_Your goal:_ Extract, word for word, each line from the line holding "The height and" through the end of the records. Omit every picture.

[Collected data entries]
+ + + +

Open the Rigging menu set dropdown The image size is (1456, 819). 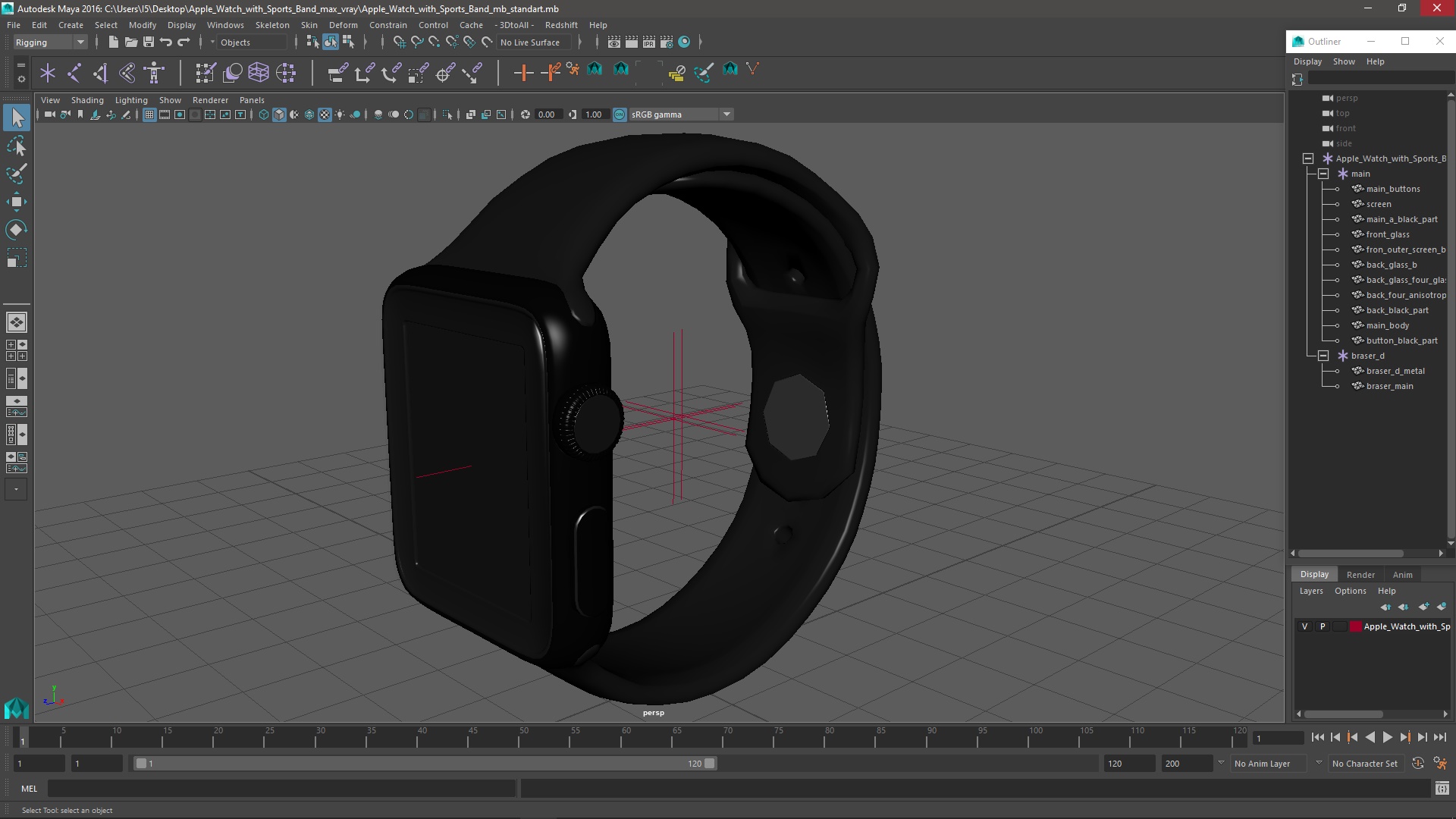pos(50,42)
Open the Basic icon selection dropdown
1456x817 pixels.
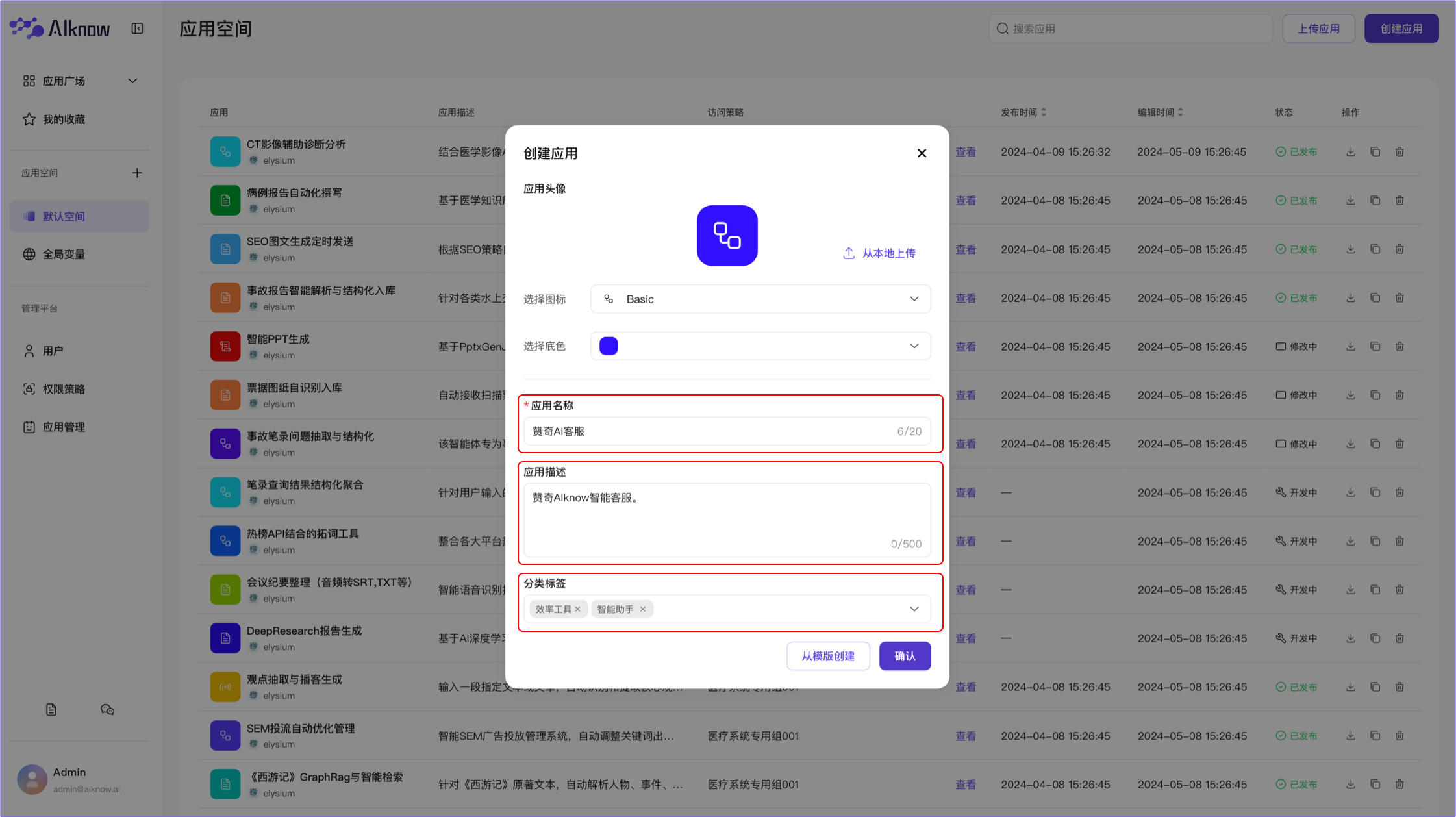pyautogui.click(x=760, y=299)
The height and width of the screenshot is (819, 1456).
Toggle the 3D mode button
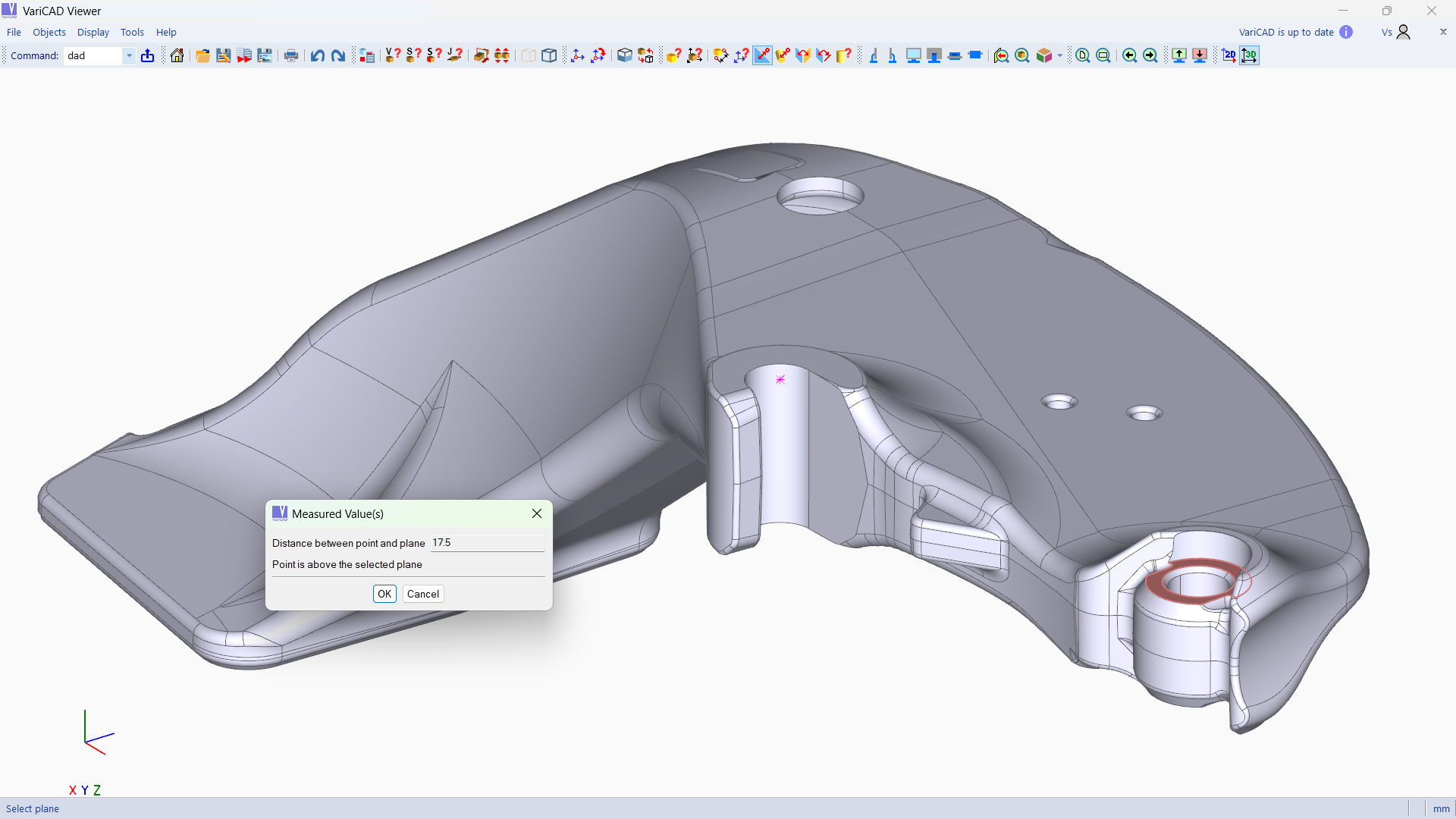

+ + + +

_The completed task:_
The height and width of the screenshot is (819, 1456).
Toggle the 3D mode button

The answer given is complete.